Not that you'd know it with the weather we've been having, but the current solar cycle appears to be ramping up in terms of activity, with more sunspots and bigger prominences than in previous years. At the minimum around 2019, three quarters of days showed no sunpots. So far this year, not long admittedly, there has been at least one every day.
The experts point out that the previous 11 year solar cycle started in the same way as the current one, but overall it did not build to a maximum that could be called spectacular.
I took a shot of current sunspots in a clear spell on the morning of 5 February 2022 at 10:27:08 (Lunt 60 f8.3/500mm and zwo asi 120 colour, stacked best 25% of 500 rather shaky video frames).
I've made a collage of this image with the sunspot number references taken from the NASA solar dynamics observatory, as well as an SDO diagram of the magnetic field lines from the sunspots in the image, 2939 and 2940, and others . My photo isn't quite at the proper sun rotational angle but the sunspot numbers provide the reference points (the published diagram is not updated daily, and relates to a later day with yet more sunspots).

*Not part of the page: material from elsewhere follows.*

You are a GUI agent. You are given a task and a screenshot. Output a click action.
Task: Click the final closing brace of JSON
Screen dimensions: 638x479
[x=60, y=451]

The interesting feature to my mind is the way the magnetic field lines join all sunspots together as a sun wide phenomenon, over massive distances, not just locally. Sunspots often appear in pairs suggesting a bar magnet arrangement, as vaguely with 2939 and definitely with SP 2940 with one pair and a triple, but things turn out to be far more complex.
The SDO was launched in 2010 into a synchronous earth orbit. It can observe the sun more or less continuously. Info here
This includes the explanation of how the field lines are measured, "using the Zeeman effect to work out the polarisation of the same field line and give the magnetic field over the sun surface". I am none the wiser but mightily impressed it can be done.